Panahi told me something else that threw me for a loop: Over the years, she’s had a lot of women reach out to tell her they went through similar experiences. I initially thought such wrong-headed thinking was restricted to particularly hidebound elements of the evangelical world. For instance, Baptist fundamentalist Larry Solomon believes that a woman calling out emotional and verbal abuse is stepping out of her “subordinate place.” When I was still dating, one woman I talked to, who was raised in the United Pentecostal Church (the fringe Pentecostal sect that requires women to wear long skirts and not cut their hair) recalled that when she left her husband after years of the kind of verbal and physical abuse Panahi endured, her then-pastor actually told her she had no biblical grounds for doing so.

Then I remembered that James Dobson, who is as “mainstream” as you can get in the conservative evangelical world, has told women for the better part of four decades that they shouldn’t walk out in an abusive situation. In his 1983 book, Love Must Be Tough, Dobson tells “Laura” that “divorce isn’t the answer” to the ordeal that her two-faced abusive jerk of a husband has put her and their kids through. Rather, she should try to “change her husband’s behavior.”

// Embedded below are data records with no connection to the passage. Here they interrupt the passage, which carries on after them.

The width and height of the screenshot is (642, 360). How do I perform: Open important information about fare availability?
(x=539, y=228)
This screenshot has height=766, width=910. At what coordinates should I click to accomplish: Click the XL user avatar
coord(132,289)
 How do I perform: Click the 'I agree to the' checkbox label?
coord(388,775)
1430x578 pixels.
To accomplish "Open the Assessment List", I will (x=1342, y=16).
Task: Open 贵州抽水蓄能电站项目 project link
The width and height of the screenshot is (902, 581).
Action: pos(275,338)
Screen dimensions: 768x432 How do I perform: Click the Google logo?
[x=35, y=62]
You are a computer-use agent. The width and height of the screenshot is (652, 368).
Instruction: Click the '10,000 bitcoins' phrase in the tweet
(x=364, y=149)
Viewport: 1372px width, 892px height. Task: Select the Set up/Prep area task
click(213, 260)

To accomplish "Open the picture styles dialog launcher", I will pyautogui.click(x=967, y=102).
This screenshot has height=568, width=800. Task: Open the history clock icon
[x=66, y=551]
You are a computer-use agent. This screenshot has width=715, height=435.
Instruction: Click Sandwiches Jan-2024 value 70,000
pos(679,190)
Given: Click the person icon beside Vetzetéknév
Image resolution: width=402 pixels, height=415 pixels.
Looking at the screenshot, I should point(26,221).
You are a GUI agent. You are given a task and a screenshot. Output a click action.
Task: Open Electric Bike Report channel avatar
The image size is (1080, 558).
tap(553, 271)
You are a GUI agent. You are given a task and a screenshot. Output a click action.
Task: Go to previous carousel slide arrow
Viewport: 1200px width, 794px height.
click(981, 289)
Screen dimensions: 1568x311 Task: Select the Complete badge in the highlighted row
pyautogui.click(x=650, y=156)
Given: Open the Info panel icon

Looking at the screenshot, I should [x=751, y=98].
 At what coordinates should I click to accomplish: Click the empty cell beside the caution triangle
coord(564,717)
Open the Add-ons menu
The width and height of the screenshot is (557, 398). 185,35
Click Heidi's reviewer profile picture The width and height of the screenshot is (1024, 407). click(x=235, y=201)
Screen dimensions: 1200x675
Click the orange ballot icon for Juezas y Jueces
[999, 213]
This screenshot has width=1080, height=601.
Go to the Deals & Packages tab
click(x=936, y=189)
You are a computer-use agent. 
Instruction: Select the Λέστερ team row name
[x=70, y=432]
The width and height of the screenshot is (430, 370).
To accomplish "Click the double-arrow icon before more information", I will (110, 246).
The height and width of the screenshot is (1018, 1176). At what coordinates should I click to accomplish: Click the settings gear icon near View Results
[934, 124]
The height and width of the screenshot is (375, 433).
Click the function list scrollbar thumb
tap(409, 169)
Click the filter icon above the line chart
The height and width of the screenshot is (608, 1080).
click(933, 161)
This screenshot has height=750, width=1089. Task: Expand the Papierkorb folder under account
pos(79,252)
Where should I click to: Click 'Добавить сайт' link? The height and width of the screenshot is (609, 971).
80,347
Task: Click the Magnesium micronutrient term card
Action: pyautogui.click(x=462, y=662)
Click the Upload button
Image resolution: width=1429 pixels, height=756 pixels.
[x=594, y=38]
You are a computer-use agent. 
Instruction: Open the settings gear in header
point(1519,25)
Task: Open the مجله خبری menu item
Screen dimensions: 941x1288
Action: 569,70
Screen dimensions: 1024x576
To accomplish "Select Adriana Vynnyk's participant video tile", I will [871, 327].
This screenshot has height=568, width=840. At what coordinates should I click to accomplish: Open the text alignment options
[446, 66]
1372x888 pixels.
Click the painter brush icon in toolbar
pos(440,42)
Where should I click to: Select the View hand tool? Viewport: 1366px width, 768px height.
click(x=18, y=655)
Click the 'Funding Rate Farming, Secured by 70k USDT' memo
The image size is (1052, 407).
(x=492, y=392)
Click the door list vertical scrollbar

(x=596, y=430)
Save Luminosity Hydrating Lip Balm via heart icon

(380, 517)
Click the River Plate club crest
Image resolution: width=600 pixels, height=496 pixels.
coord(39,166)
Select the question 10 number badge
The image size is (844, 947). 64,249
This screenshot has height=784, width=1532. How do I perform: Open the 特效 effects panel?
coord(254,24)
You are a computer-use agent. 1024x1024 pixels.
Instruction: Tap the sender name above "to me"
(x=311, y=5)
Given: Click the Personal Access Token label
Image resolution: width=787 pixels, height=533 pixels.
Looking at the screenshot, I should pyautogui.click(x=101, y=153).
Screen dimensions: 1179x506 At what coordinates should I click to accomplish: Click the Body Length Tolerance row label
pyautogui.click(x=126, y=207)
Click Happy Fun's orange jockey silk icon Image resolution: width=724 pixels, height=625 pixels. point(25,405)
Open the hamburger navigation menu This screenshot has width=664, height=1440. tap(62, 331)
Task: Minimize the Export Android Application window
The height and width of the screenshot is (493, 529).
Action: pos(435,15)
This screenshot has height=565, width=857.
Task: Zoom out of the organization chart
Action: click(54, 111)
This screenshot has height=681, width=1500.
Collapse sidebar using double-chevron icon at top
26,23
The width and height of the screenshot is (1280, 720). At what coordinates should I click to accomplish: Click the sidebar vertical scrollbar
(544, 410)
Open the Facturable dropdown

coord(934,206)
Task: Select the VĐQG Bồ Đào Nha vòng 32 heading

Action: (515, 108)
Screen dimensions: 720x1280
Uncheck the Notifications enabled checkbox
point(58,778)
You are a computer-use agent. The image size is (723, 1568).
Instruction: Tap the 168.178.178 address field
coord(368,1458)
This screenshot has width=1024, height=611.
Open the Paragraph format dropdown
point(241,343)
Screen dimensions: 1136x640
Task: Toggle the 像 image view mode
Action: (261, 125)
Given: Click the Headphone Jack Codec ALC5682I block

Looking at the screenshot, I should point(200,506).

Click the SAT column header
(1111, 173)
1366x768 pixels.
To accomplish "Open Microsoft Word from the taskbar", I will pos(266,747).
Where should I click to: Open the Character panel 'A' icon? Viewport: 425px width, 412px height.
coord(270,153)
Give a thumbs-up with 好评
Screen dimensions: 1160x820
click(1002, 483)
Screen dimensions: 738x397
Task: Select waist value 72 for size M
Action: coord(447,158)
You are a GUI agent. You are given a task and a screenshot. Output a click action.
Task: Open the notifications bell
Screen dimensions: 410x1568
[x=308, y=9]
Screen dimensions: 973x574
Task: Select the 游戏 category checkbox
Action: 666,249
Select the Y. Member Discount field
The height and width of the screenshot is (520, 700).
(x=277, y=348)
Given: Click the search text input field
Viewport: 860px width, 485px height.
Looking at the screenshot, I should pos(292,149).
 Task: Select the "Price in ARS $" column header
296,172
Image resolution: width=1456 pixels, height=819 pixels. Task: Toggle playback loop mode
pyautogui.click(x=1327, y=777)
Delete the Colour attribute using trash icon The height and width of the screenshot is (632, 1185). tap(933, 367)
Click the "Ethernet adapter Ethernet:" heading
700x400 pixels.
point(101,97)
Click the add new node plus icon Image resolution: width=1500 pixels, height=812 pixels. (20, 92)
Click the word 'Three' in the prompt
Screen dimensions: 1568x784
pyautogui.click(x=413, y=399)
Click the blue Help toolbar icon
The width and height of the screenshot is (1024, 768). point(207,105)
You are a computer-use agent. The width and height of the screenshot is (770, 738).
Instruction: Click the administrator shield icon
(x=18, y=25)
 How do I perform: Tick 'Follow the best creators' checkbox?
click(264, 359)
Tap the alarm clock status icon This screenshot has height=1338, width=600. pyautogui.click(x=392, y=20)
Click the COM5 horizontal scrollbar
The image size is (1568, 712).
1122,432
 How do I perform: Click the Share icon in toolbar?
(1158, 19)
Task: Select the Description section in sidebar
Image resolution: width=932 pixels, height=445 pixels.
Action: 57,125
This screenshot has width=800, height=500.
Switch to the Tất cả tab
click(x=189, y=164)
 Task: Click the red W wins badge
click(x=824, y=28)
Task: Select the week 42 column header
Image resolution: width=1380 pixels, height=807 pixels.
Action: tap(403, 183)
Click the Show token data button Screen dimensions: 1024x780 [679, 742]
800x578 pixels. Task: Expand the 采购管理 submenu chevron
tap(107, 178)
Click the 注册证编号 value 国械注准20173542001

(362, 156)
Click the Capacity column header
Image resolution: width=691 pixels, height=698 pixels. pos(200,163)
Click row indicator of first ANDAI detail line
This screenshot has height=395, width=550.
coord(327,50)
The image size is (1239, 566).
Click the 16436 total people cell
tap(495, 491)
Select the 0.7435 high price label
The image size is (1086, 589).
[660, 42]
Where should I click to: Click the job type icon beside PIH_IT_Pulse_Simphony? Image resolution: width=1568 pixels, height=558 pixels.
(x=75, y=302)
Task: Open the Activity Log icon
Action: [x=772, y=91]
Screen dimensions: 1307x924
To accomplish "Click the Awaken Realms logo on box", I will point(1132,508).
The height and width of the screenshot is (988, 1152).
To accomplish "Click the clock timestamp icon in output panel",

Dobson does concede that the woman should move out until the husband shows he’s willing to change. But it’s beyond comprehension that anyone, especially a trained psychologist like Dobson, would even think you should stay in a marriage when abuse has gone on for this long—especially when there are kids in the picture. What makes this even more outrageous is that this advice has remained unchanged through four editions, the most recent in 2010. That is way, way beyond any possible good-faith interpretation. And yet, apparently this is still standard operating procedure in much of the evangelical world.

Panahi told Roys that she felt compelled to attend that August 2016 meeting. At the time, she felt that if she didn’t do so, she would be blamed for the marriage falling apart. In what world can a man beat and berate his wife for more than a decade, and be arrested for it at least once—and the wife potentially get blamed if the marriage implodes? Apparently, in the evangelical world.

This sounds even more outrageous considering the historical context. Remember, this played out right around the time that Graham and the nation’s other so-called “moral guardians” had dotted the I’s and crossed the T’s on their Faustian deal with Trump. Indeed, Graham’s emails to Panahi have almost the same tenor as his breathtaking suggestion that, as outrageous as the Access Hollywood tapes were, they didn’t matter as much as the Supreme Court. In particular, that suggestion has the same tenor as an email in which he called Abedini a “hero.”

I already knew why the religious right bowed down to their new messiah, Lord Donald Trump, The Most Merciful. But now I know how. If Graham was willing to throw a fellow “sister in Christ” who was a domestic violence survivor under the bus, is it any wonder that he was willing to effectively give the finger to the women who have come forward to say Trump harassed them? Or to dismiss Trump bragging about how he could “grab ‘em by the pussy”? The more I think about it, Graham’s outrageous treatment of Panahi proves that Trump didn't exploit a bug in the religious right. He exploited a feature.

This is a feature that has no place in our discourse. Graham’s reckoning for what he did to this brave woman is long overdue. And he won’t be able to say a damn thing about it if we demand that reckoning. Roys did us a public service by making it impossible to spin this as just another “librul” attack on people of faith. Even without the politics to consider, when a man purporting to be a minister bullies a mother for doing her most basic duty of protecting her children, not even the most warped interpretation of the First Amendment can or should insulate that supposed man of God.

The signal must go out—Samaritan’s Purse and the Billy Graham Evangelistic Association must dump Graham, and promptly. I repeat: When you bully a domestic violence survivor in this way, it absolutely is our business ... and we demand accountability.